— Problem to work on —
Render every line of the records below as a JSON list of strings, one string per line, with blank lines left out.

[Recorded data]
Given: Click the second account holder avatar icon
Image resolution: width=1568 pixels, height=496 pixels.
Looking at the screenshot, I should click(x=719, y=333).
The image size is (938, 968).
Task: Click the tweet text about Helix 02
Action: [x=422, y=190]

— Worked answer —
[
  "Given: Click the second account holder avatar icon",
  "Image resolution: width=1568 pixels, height=496 pixels.",
  "Looking at the screenshot, I should click(x=719, y=333).",
  "The image size is (938, 968).",
  "Task: Click the tweet text about Helix 02",
  "Action: [x=422, y=190]"
]